→ **Requirement**
After locating the line with "Task: Click the Module 9 folder icon" in the records below, print it and every line after it exactly.

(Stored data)
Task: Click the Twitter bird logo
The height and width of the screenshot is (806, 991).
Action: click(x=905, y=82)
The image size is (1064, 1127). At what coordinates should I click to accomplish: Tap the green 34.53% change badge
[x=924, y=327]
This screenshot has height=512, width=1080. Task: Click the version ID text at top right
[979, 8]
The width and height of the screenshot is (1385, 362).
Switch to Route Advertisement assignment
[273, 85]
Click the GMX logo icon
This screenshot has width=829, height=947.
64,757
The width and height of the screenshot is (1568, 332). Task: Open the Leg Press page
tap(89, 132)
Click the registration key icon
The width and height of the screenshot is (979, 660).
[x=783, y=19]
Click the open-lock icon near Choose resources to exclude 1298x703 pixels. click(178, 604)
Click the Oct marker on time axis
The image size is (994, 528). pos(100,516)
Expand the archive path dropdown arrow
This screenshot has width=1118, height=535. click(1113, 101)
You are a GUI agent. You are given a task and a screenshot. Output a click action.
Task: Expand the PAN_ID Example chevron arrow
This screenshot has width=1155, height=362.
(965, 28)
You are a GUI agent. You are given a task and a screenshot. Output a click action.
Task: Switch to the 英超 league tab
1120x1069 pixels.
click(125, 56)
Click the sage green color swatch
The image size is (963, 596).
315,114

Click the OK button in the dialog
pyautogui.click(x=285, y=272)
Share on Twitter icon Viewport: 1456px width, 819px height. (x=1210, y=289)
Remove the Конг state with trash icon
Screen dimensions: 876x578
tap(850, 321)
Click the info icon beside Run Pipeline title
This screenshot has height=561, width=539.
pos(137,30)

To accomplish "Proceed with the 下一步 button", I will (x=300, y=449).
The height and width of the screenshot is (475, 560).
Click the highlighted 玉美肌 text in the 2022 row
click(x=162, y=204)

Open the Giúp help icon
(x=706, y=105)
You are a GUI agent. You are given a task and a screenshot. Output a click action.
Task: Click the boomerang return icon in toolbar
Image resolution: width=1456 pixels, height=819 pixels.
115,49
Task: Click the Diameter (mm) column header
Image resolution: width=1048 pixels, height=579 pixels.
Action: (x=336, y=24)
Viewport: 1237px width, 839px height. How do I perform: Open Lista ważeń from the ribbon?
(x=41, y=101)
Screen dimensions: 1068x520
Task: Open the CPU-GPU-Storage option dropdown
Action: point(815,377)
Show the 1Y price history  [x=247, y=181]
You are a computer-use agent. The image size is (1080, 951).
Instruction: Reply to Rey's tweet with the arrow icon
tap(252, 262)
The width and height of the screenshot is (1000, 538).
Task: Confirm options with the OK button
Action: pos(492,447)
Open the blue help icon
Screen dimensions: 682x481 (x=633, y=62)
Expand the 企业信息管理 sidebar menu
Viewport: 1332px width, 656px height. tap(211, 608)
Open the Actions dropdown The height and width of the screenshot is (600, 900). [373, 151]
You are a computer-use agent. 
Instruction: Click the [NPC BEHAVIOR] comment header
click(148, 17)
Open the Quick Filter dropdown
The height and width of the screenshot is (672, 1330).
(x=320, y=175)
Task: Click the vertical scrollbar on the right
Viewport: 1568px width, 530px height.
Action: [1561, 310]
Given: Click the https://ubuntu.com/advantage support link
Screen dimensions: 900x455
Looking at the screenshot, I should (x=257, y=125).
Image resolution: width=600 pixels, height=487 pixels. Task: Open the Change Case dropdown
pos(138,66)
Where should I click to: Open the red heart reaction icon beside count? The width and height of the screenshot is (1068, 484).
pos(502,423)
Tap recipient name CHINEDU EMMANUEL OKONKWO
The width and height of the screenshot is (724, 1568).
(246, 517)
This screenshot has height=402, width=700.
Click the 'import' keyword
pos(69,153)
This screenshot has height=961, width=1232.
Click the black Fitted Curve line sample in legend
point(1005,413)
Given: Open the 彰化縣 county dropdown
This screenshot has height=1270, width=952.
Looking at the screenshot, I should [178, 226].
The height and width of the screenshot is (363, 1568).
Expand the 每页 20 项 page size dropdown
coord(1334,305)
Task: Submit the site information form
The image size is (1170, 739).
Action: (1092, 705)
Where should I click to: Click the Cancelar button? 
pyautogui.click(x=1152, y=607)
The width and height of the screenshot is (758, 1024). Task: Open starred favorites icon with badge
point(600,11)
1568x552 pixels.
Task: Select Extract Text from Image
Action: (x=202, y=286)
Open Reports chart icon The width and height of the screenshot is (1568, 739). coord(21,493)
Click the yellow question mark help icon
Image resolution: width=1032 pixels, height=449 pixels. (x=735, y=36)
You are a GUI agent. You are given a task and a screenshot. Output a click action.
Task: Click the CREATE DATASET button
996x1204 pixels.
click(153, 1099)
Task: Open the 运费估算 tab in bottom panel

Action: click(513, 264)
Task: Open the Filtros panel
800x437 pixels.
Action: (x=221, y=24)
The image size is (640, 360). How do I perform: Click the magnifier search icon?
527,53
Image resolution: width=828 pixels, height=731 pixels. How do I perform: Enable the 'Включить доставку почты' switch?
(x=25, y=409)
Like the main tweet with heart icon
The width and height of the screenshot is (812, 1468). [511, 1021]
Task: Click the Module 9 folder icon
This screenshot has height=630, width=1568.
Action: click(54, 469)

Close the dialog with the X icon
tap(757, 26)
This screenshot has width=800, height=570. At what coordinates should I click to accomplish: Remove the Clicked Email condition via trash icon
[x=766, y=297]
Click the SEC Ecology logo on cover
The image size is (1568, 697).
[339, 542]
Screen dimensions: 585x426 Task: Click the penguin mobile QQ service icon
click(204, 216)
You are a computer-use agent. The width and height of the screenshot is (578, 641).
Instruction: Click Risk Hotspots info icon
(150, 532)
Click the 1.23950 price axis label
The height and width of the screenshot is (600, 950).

→ **Completed exercise**
Task: Click the Module 9 folder icon
This screenshot has height=630, width=1568.
Action: click(54, 469)

Close the dialog with the X icon
tap(757, 26)
This screenshot has width=800, height=570. At what coordinates should I click to accomplish: Remove the Clicked Email condition via trash icon
[x=766, y=297]
Click the SEC Ecology logo on cover
The image size is (1568, 697).
[339, 542]
Screen dimensions: 585x426 Task: Click the penguin mobile QQ service icon
click(204, 216)
You are a computer-use agent. The width and height of the screenshot is (578, 641).
Instruction: Click Risk Hotspots info icon
(150, 532)
Click the 1.23950 price axis label
The height and width of the screenshot is (600, 950).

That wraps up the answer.